Saved entries:
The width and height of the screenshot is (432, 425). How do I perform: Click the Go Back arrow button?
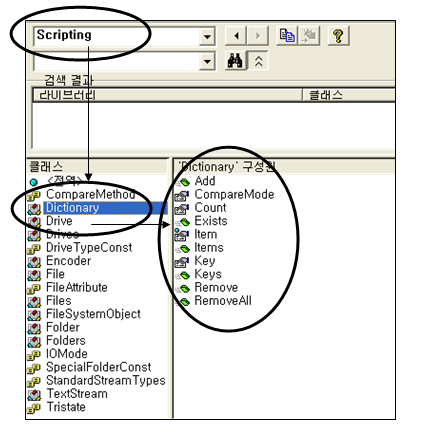tap(236, 36)
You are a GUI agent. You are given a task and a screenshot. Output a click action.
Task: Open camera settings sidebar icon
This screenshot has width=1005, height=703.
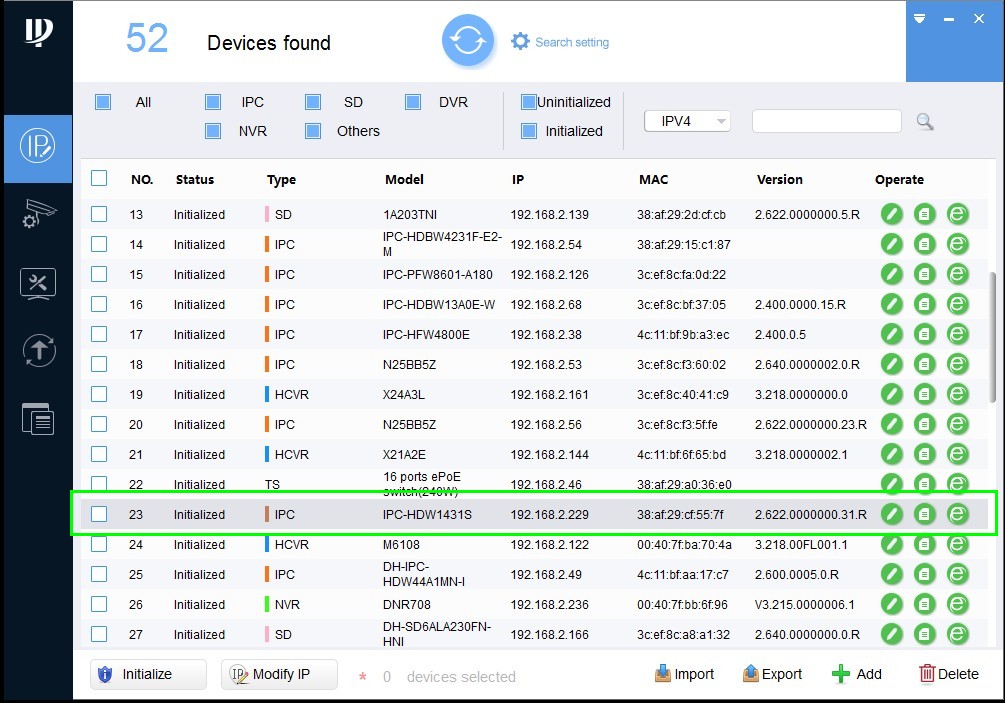(x=38, y=214)
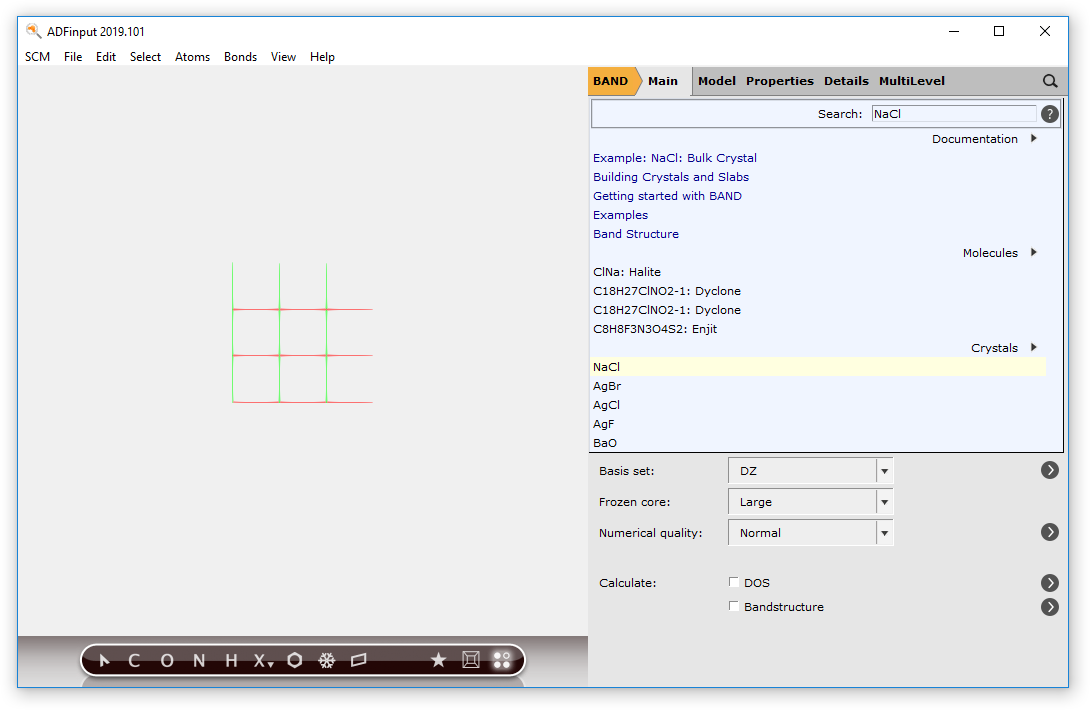Pick the Carbon atom tool
1090x710 pixels.
point(134,660)
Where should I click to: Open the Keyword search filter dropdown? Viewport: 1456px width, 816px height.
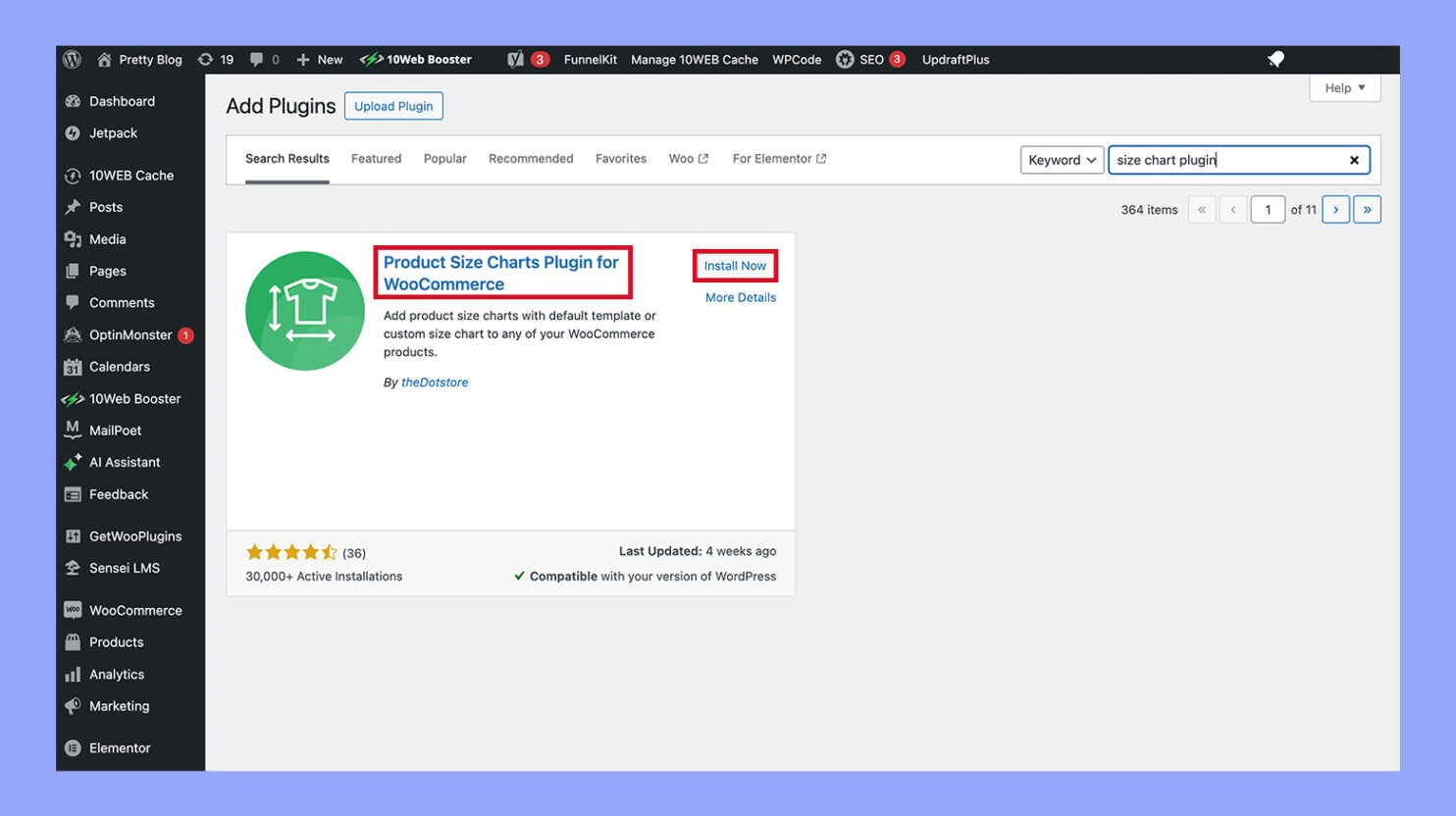pos(1062,159)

[Exercise objective]: Go from the first line of the data above to the line containing "Task: Open camera settings sidebar icon" and retype exactly those lines, both included, but none of the pictures.

[Task response]:
The width and height of the screenshot is (432, 425). How do I perform: Click the Go Back arrow button?
tap(236, 36)
You are a GUI agent. You are given a task and a screenshot. Output a click action.
Task: Open camera settings sidebar icon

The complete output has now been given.